This is the student’s grade in the course with one dropped homework (HW2) and Test 1 being replaced with the Final Exam score.

## [1] "77.6%"

This is the code that produces this result.

student = c(HW1=30, HW2=0, HW3=0, HW4=17.5, HW5=23, HW6=23.5, HW7=20, HW8=16.5, HW9=27.5, HW10=27.5, Exam1=76, Exam2=82, Final=80)
HWs = student[c(1:10)]  #I am creating a separate vector for just the homework grades.
HWsWithDrop = HWs[-2]   #Since homeworks 2 & 3 are both zero, I chose to remove HW2.
HWAvg = ((mean(HWsWithDrop)/30)*.25)  #Weighted homework average.
Tests = (student[c(11,12)])    #Separate vector for tests.
FinalExam = student[13]
Tests[1] = FinalExam      #Since test 1 is the lowest I am replacing it the final exam score.
TestAvg = ((mean(Tests)/100)*.45)   #Weighted test average.
FinalExamAvg = (FinalExam/100*.3)   #Weighted final.
CourseAvg = sum(HWAvg, TestAvg, FinalExamAvg)   #Overall course average.

This percentage was found by computing the weighted average for the homeworks, tests, and final exam, which resulted in the following weighted values. The sum of these values equals the course average.

## Homework 
##  "0.172"

##    Test 
## "0.365"

## Final Exam 
##     "0.24"

The calculations that found these averages are as follows (assuming grade drops/replacements have occurred at this point):

HW Avg = [mean(HWsWithDrop)/Points Available] x Course Weight
HW Avg = (20.6/30) x .25
HW Avg = 0.172

Test Avg = [mean(Tests)/Points Available] x Course Weight
Test Avg = (81/100) x .45
Test Avg = 0.365

Final Exam Avg = (Final Exam Score/Points Available) x Course Weight
Final Exam Avg = (80/100) x .3
FInal Exam Avg = .24

Course Grade Summary

Summary

##    Min. 1st Qu.  Median    Mean 3rd Qu.    Max. 
##   16.25   72.24   79.32   77.67   86.49   98.03

This is a summary of the class course grades. One thing to note is that the mean is smaller than the median, indicating that this data could be skewed left.

Std. Deviation of Grades

## [1] 13.61243

A std. deviation of 13.6 shows that 68% of the grades fall between +/- 13.6 points of the mean. Since the mean of the grades is ~77.7, we can assume that 68% of the grades are between 64.1 and 91.3.

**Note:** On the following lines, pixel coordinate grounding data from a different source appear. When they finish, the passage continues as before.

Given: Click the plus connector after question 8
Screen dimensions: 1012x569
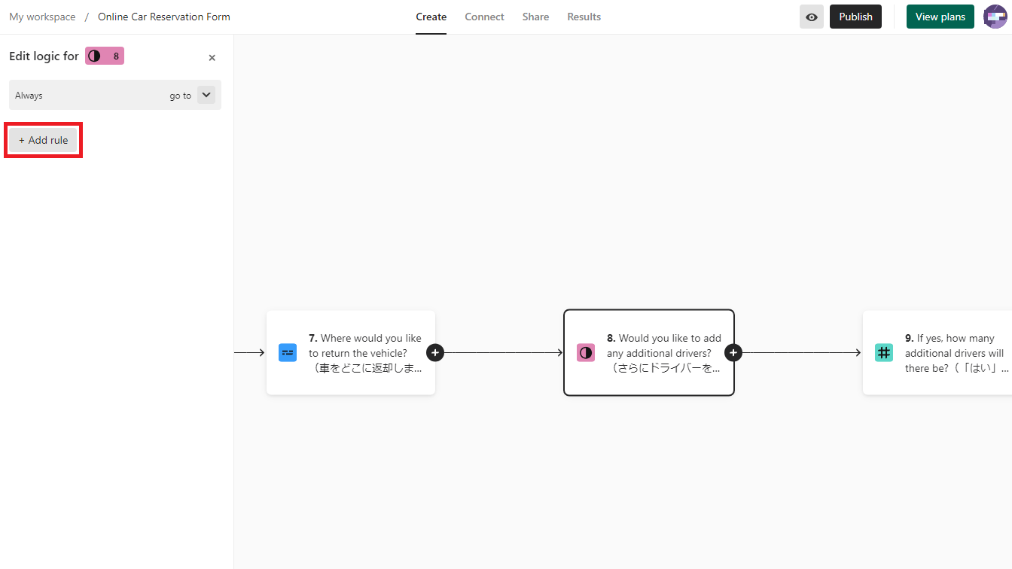Looking at the screenshot, I should 733,352.
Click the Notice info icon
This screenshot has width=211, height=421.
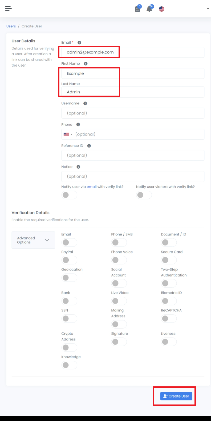(x=78, y=167)
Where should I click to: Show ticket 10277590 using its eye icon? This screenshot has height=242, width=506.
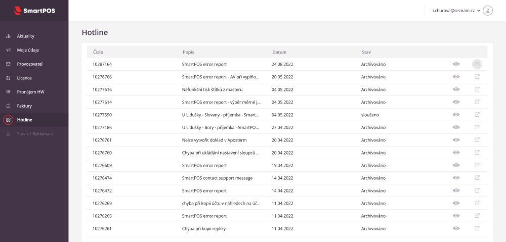point(456,115)
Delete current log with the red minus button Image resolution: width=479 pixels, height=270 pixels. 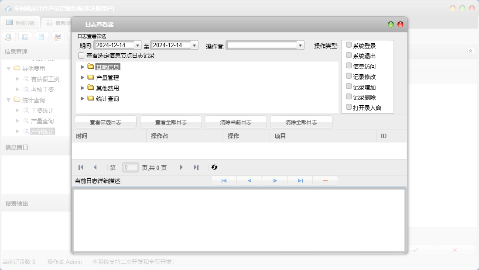(x=325, y=181)
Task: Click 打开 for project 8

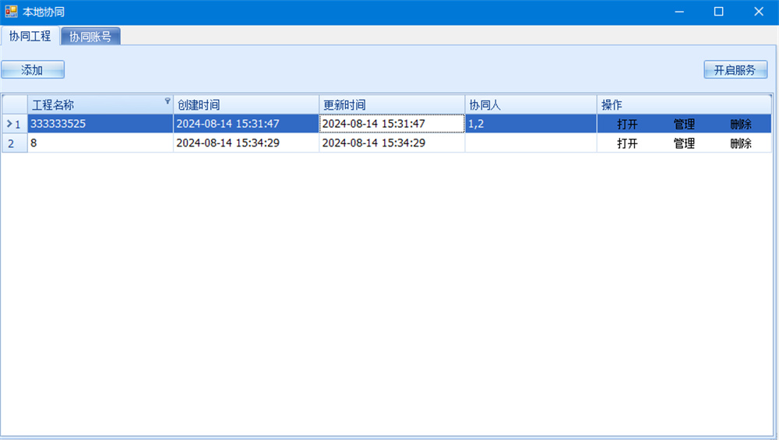Action: (x=627, y=143)
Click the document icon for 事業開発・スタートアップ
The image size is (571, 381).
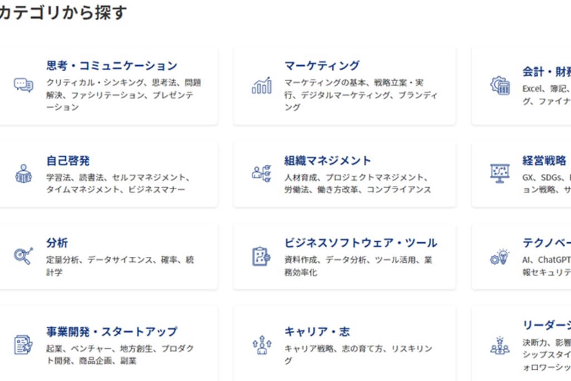[23, 345]
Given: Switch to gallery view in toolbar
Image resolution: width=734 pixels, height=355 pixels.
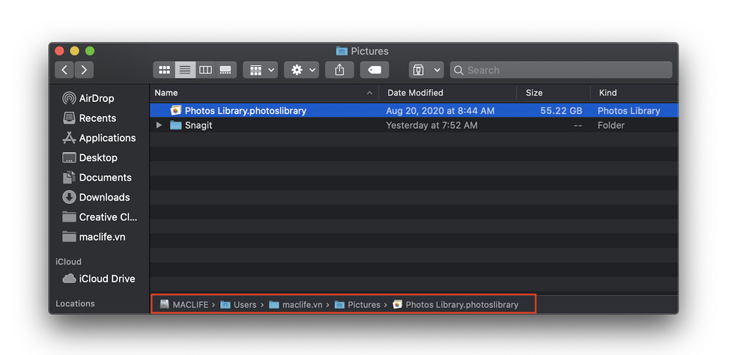Looking at the screenshot, I should (x=225, y=70).
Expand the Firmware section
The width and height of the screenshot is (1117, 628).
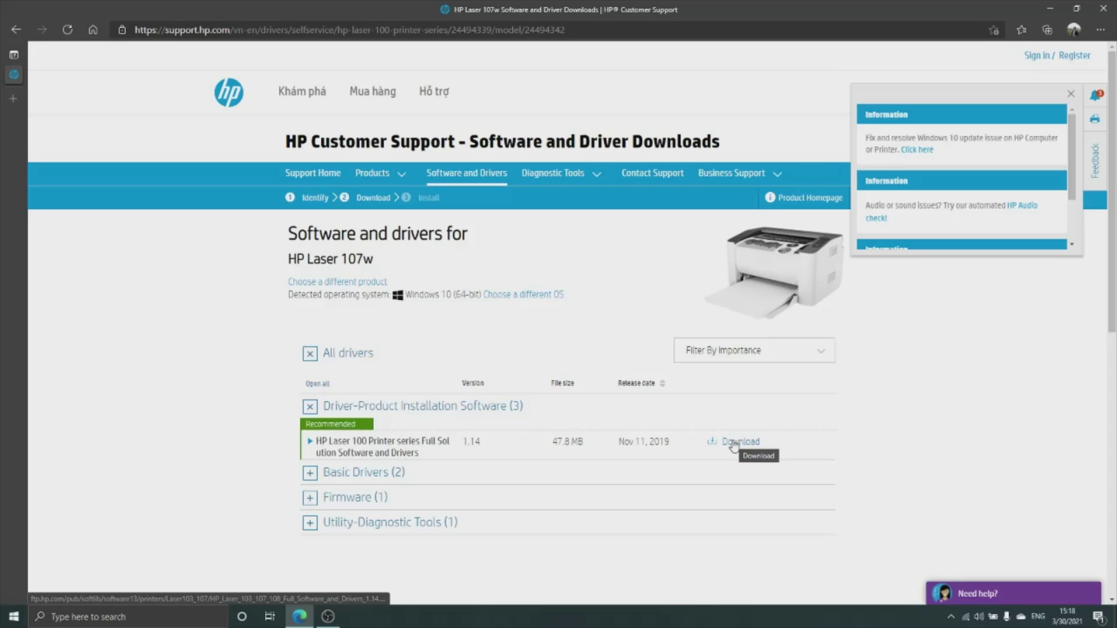pyautogui.click(x=310, y=498)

As you can see in the histogram (above), this data is skewed left. This is the result of outliers being present toward and below the lower quartile of the values.

This boxplot shows the two outliers, one of them being small and not very influential, occuring just below a few other data points. The other, however, is very influential as it falls far below the mean and median.

This graph shows the frequency of the course letter grades. As seen on the graph, most of the students finished with a B in the class.

Percentage of class that will have to retake the course

## [1] "24.6%"

This percentage was found by taking the number of grades below 70 and dividing by the total number of grades in the data set.

Retake = sum(grades<70)/length(grades)
Retake = 16/65
Retake = 24.6 ~ 25%